STAT3 modulates expression of galectin-3 and TWIST1 - Since STAT3 is an important regulator of TWIST1 [45], we investigated if nicotine treatment could induce STAT3 activation. In nicotine treated cells, an increased pY705-STAT3 level was observed, with no change in the total STAT3-levels (Fig. 6A). Consistent with this observation, higher numbers of pY705-STAT3 positive cells were found in the breast tumors derived from smokers than matching non-smokers (Fig. 6B). We next tested the relevance of STAT3 to TWIST1 expression by RNAi-mediated silencing of STAT3. siRNA of STAT3 was first validated as the shRNA treated cells showed significant drop in STAT3 expression (Fig. 6C). As shown in Fig. 6D, sh1-STAT3 led to a decline in the nicotine-induced expression of TWIST1. To investigate if galectin-3 expression was modulated by TWIST1 and STAT3, galectin-3 expression was determined in cells depleted of these factors. Knockdown of TWIST1 did not affect galectin-3 expression (data not shown). However, cells depleted of STAT3 (using 3 shRNAs) strongly suppressed the nicotine-induced expression of galectin-3 (Fig. 6E) suggesting a requirement for STAT3. Transcription factor binding site analyses of the LGALS3 promoter identified a potential STAT3 binding sequence (TTTCTGGGAA) from −2734 to −2725 bp (Fig. 6F). A ChIP assay was then performed using STAT3 antibody to determine if STAT3 bound to the LGALS3 promoter in a nicotine dependent manner. As shown in Fig. 6G, LGALS3 promoter was detected in STAT3-ChIP product. The positive control promoter, TWIST1, was also detected in ChIP analyses (Fig 6G), since it is known to be a transcriptional target of STAT3 [45]. Neither LGALS3 nor TWIST1 was detected in the negative control (CHIP assay without STAT3 antibody) (data not shown).
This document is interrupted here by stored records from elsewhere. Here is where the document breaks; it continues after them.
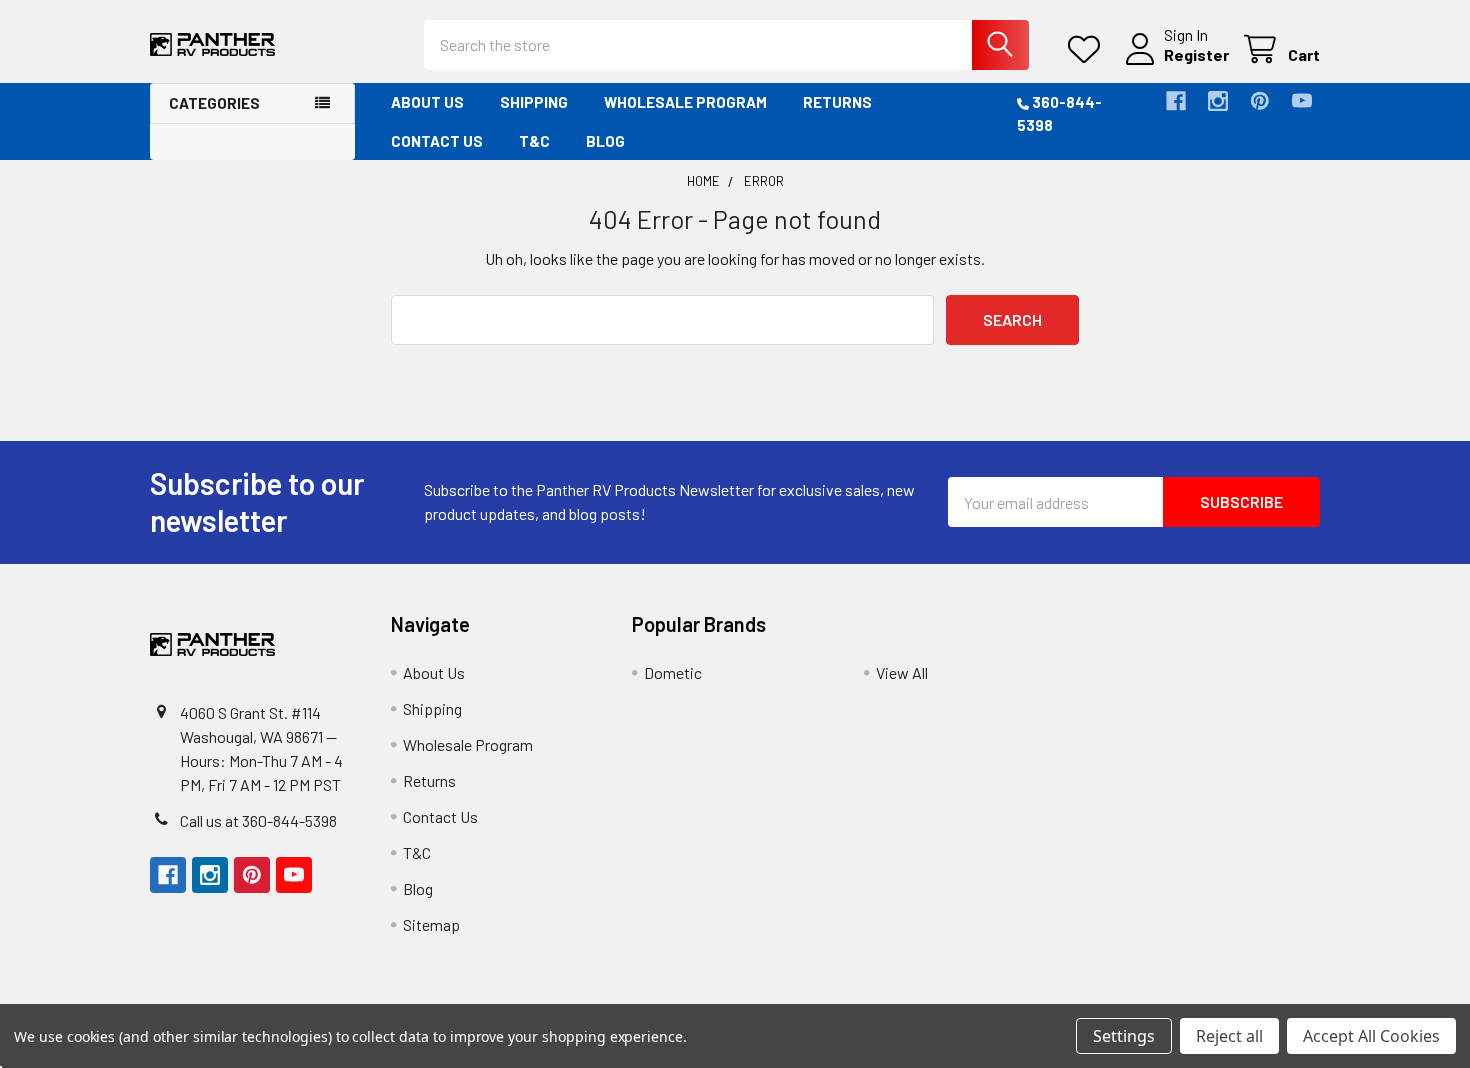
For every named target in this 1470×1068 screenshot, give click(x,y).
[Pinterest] (1260, 101)
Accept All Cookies (1371, 1036)
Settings (1124, 1036)
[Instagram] (1218, 101)
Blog (605, 141)
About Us (427, 102)
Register (1196, 54)
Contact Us (437, 141)
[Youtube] (1302, 101)
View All (902, 672)
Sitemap (431, 924)
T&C (534, 141)
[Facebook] (1176, 101)
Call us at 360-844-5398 (258, 820)
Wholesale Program (685, 102)
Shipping (534, 102)
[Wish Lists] (1088, 49)
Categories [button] (214, 103)
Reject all (1229, 1036)
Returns (837, 102)
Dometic (673, 672)
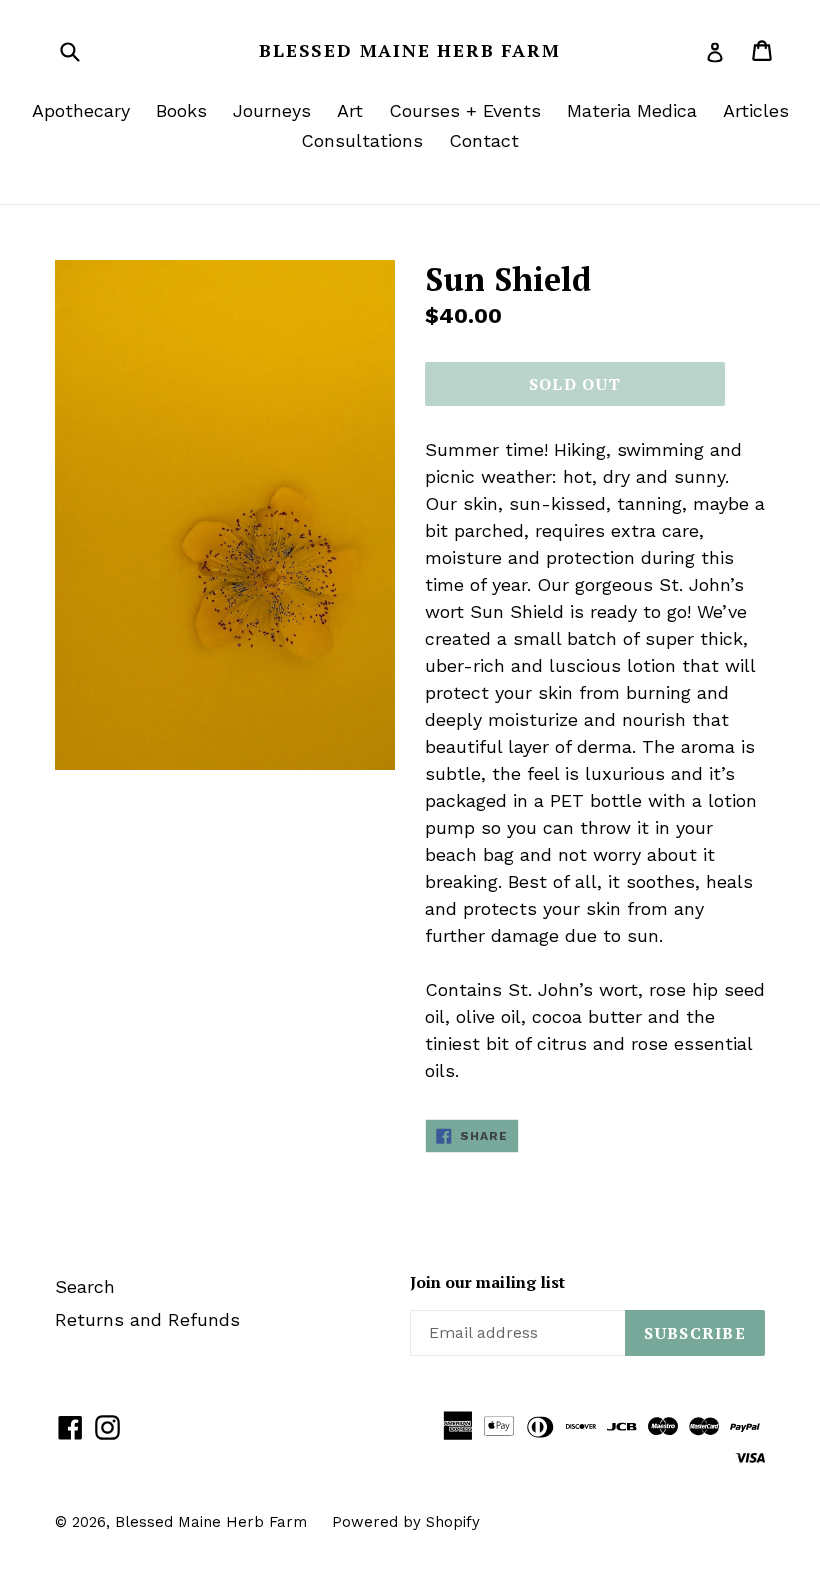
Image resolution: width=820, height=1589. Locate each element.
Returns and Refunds (147, 1319)
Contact (484, 140)
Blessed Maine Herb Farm (409, 51)
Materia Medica (632, 110)
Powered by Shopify (406, 1522)
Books (181, 110)
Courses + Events (465, 110)
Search (85, 1286)
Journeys (272, 110)
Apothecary (81, 110)
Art (350, 110)
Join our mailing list (487, 1282)
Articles (756, 110)
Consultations (362, 140)
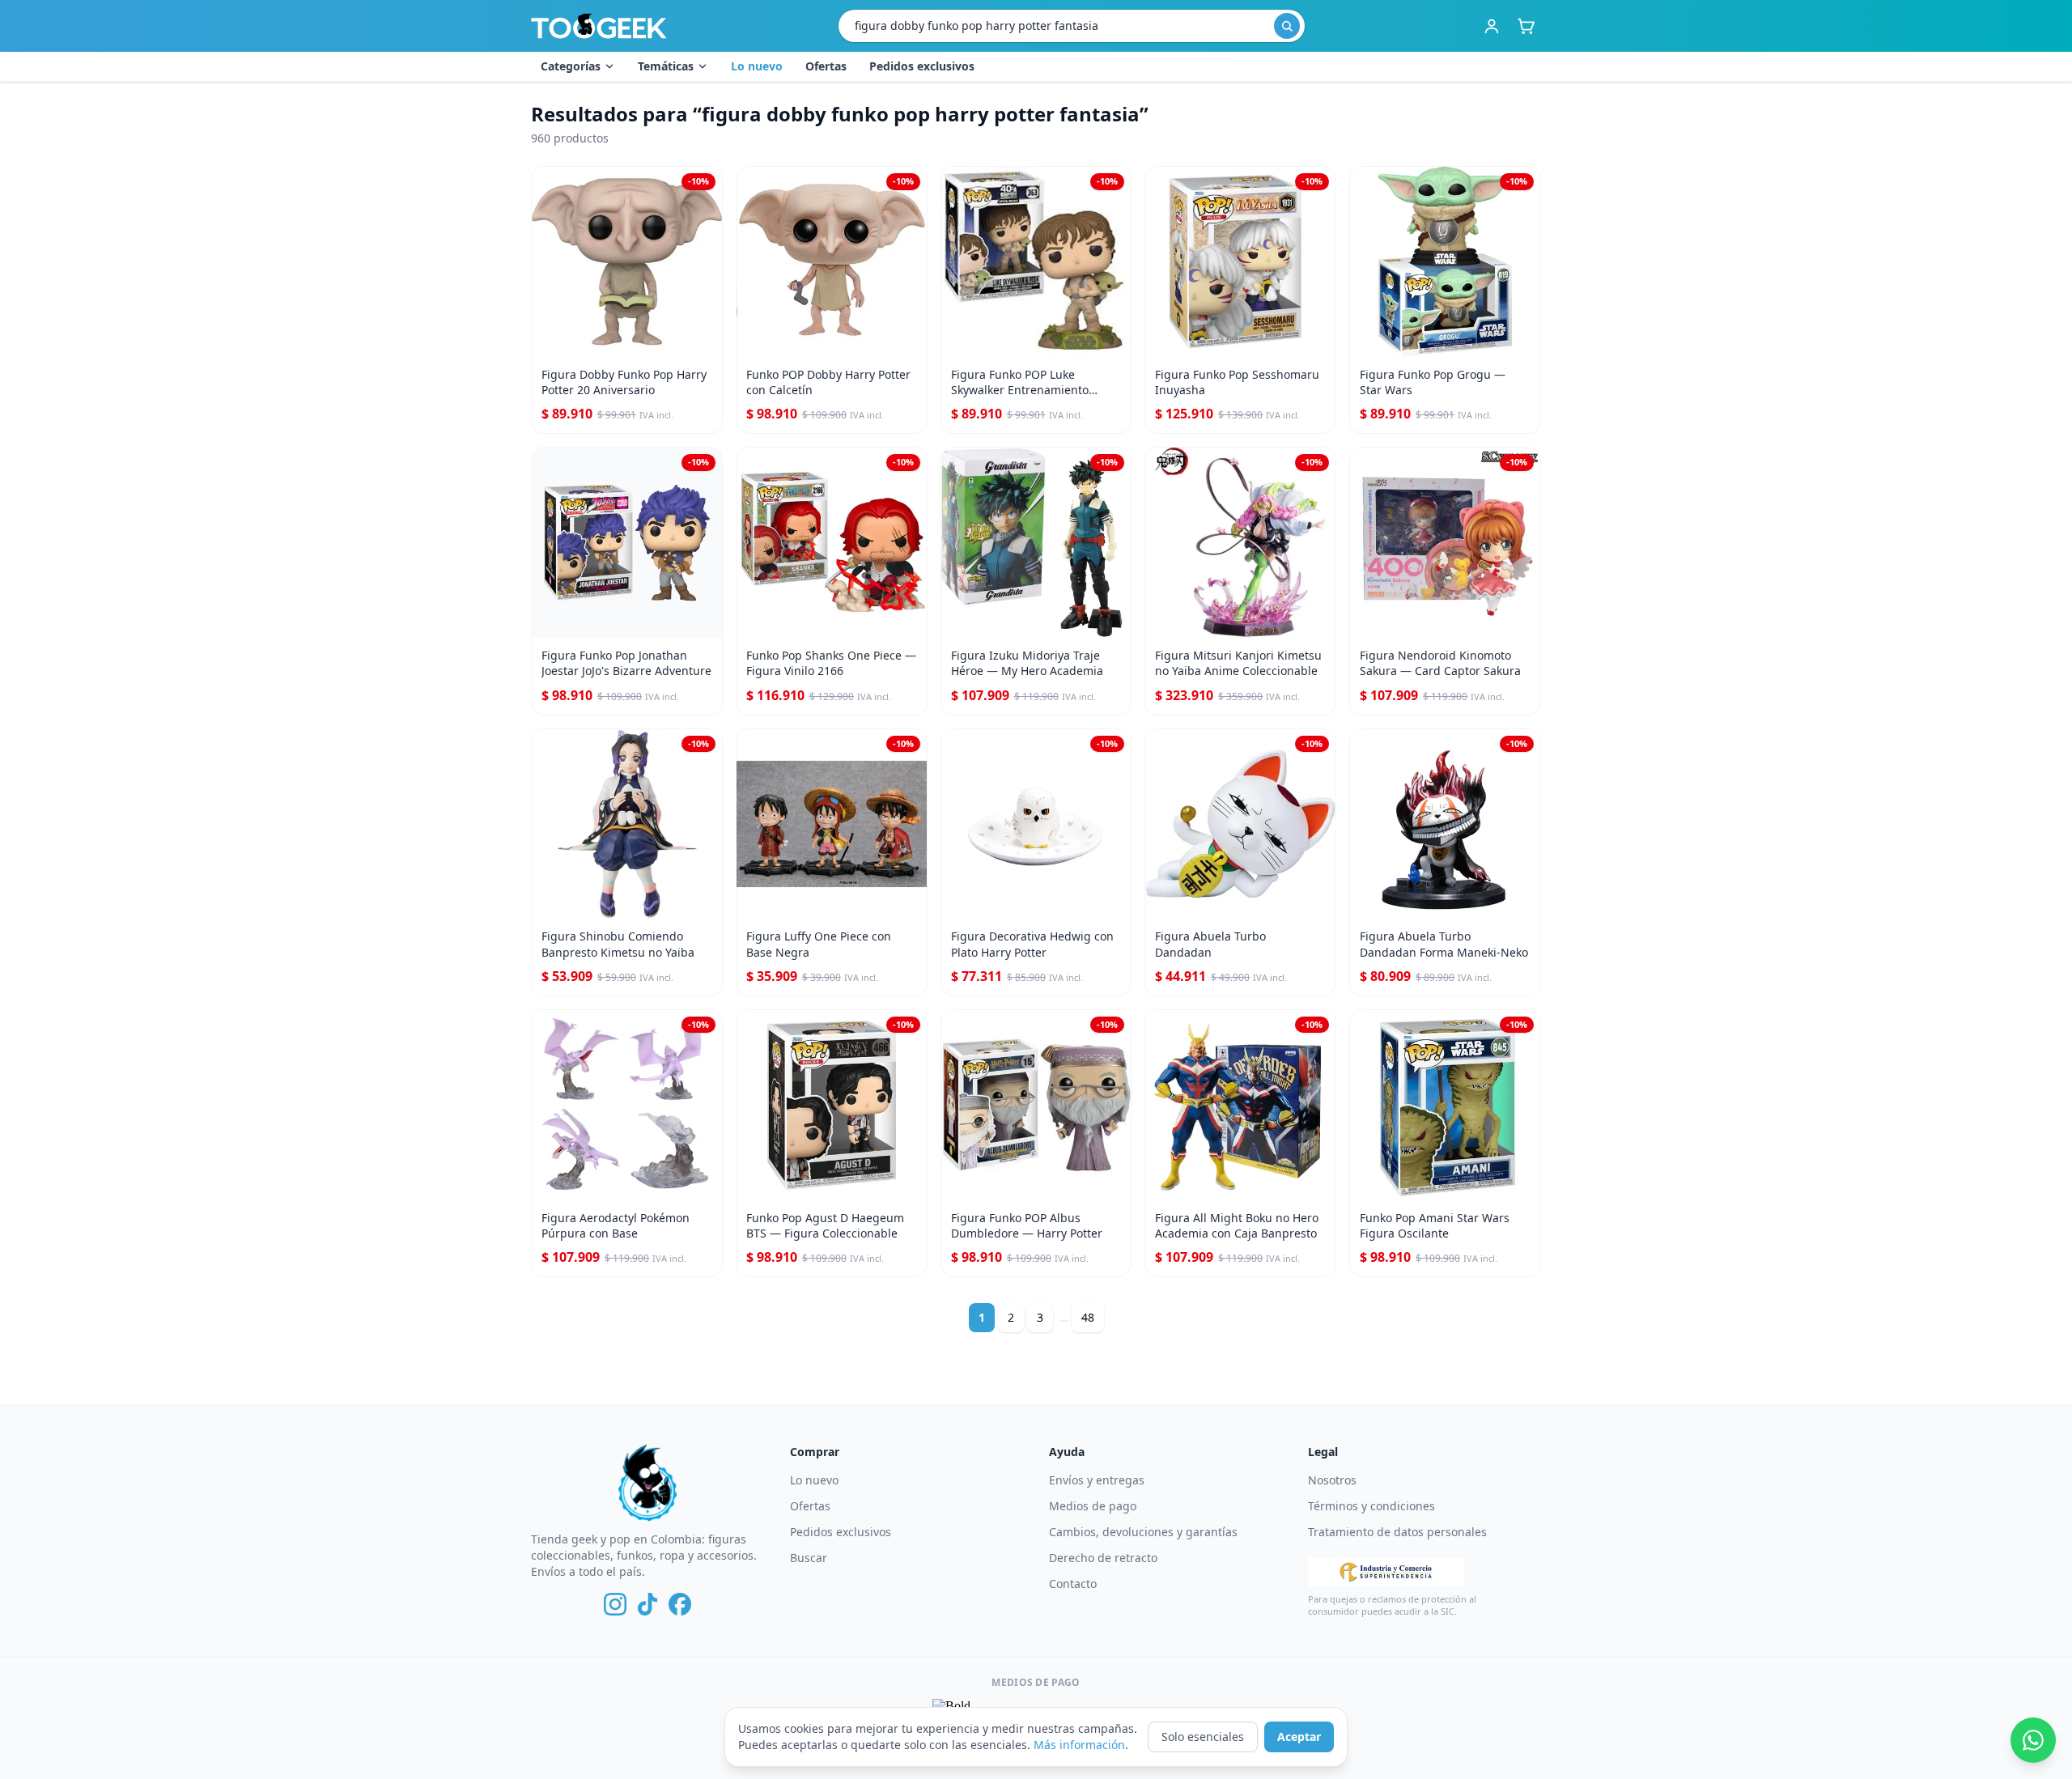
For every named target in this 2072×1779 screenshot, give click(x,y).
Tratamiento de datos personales (1397, 1531)
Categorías (571, 66)
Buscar (808, 1557)
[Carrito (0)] (1525, 26)
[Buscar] (1287, 26)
Figure 6. Nicotine induced STAT3 activation and promoted expression of galectin-3 and TWIST1.

Figure 6

A. Western blot showing STAT3 activation as identified by positive staining with anti-phosphorylated (at Tyr705) STAT3 antibody. The number on top of blot represents arbitrary unit showing quantification of STAT3p expression as measured by Image J software. B. Representative diagrams showing expression of STAT3p in tissues of stage III breast cancer patients who never smoked (3 patients as described in Table 1) and smoked (5 patients) as determined by immunostaining with anti-phosphorylated (at Tyr705) STAT3 antibody. Adjacent bar graph shows quantitative expression of STAT3p in these samples. Each sample was performed in duplicate or in triplicate. The number of cells showing positive staining of STAT3p was scored independently and blindly in 3 different area of each slide and then data were expressed as mean ± S.D, where *** represents p≤0.001. C. Quantitative mRNA expression of STAT3 in gene-specific or negative control siRNA treated MCF7 cells by RT-PCR. Relative mRNA expression based on GAPDH expression was calculated according to the comparative ΔΔC(t) method. D and E. Effect of STAT3 silencing on expression of TWIST1 (D) and galectin-3 (E). Cells were treated with nicotine or nicotine plus shRNA targeted to STAT3 and each extract was subjected to W. blot detection of Twist and galectin-3. The number on top of blot represents arbitrary unit showing quantification of TWIST1 (D) and galectin-3 (E) expression as measured by Image J software. F. Partial sequence of the galectin-3 promoter comprising −2756 bp to −2688 bp upstream of the transcription site. Sequence in red color represents STAT3 binding motif. G. Chromatin immunoprecipitation (ChIP) with anti-phosphorylated (Tyr705) STAT3 antibody and the precipitated DNA was subjected to PCR with primers located at promoters of TWIST1 and galectin-3 (LGALS3).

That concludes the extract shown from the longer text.